There was a lot she liked about George Mason University—it was a few hours from home, its proximity to Washington, D.C.—but what really sold Yordy was the Honors College.

“I liked the idea of being in a smaller community while still being at a large university,” she said.

Yordy also appreciated the flexibility the Honors College provided, and she was able to keep progressing toward degree completion as she experimented with several majors: theater (“I really enjoy being creative.”), government and international politics (“In the aftermath of the 2016, I felt the need to switch.”), and finally human development and family science, from which she is graduating this month with a bachelor of arts degree.

Yordy has always enjoyed working with children and families and plans a career along those lines. She has worked with children throughout her time at Mason.

For most of her life, Yordy has been involved with Camp Kesem, a national nonprofit that provides free summer camps for children impacted by a parent’s cancer. After losing her mother as a young child, Yordy said she attended these summer camps for 10 years and has wonderful memories of those trips.

“It was always a week of total fun,” she said.

The camps are run by college students with more than 100 chapters across the country. One of the first things Yordy did upon arriving at Mason was work to start a chapter here, which she directed for two years and continues to be involved in. She said that the Mason chapter has run a camp each summer for 50 children.

“It is really important for those campers to have the chance to just be kids for a week,” she said.

Yordy also said it was the “constants” that helped her make the most of her time, even during the pandemic. Those constants are the Camp Kesem chapter, the Honors College and her mentor, School of Business professor Lisa Gring-Pemble.

Yordy first worked with Gring-Pemble in HNRS 110 Principles of Research and Inquiry in the first semester of her freshman year.

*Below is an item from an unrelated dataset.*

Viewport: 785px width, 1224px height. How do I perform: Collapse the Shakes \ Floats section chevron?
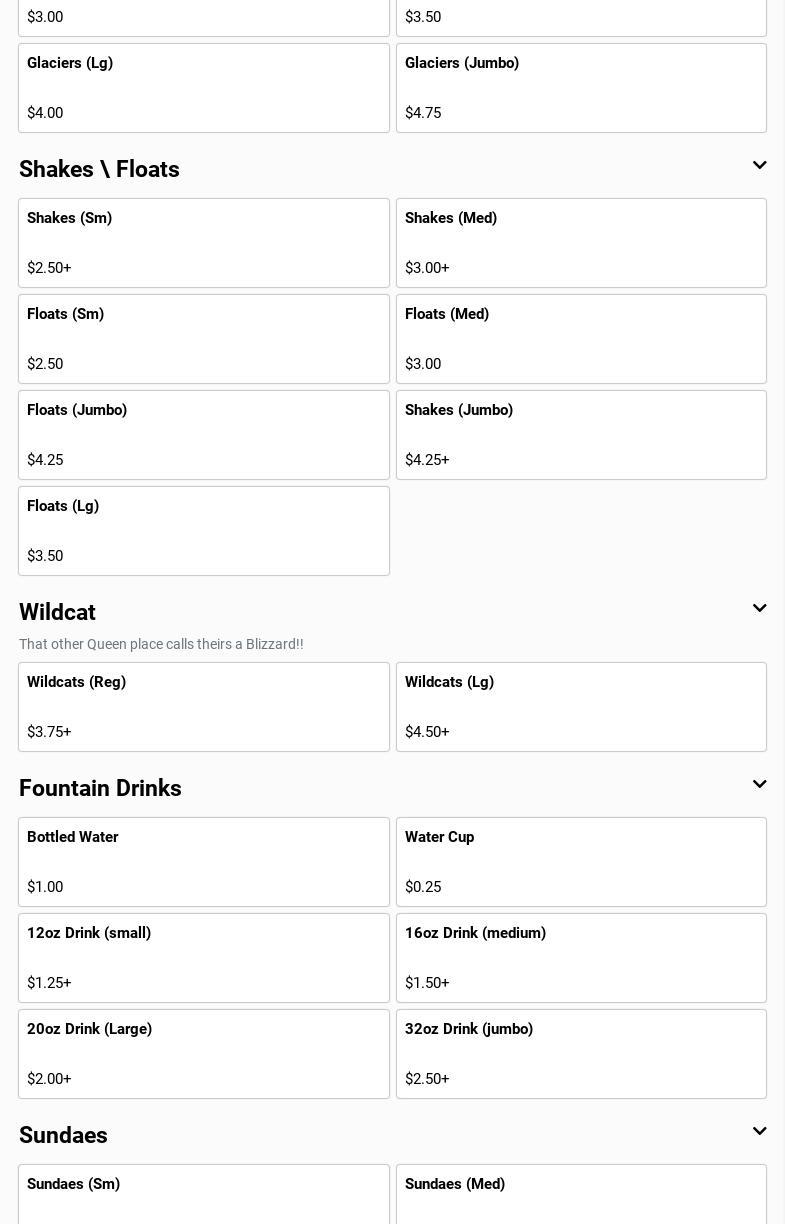(x=759, y=166)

It was Gring-Pemble who urged Yordy to apply for the Undergraduate Research Scholars Program through the Office of Student Scholarship, Creative Activities, and Research (OSCAR) where she continued her research.

Yordy was one of the Mason students selected to attend the National Conference on Undergraduate Research in 2017, where she presented that paper on how bisexuality is portrayed in film and television. She also served as a research assistant to Gring-Pemble.

“Clare is the epitome of a scholar at her finest,” said Gring-Pemble. “She is inquisitive, creative, diligent, and accomplished. She has a brilliant future ahead, and it has been a privilege to share part of her academic journey.”

As Commencement nears, Yordy said she is grateful for all the opportunities Mason has provided. She is posing for photos in her cap and gown and planning a virtual party in an effort to “make graduation as normal as possible” during the pandemic.

“This year has been all about flexibility,” Yordy said.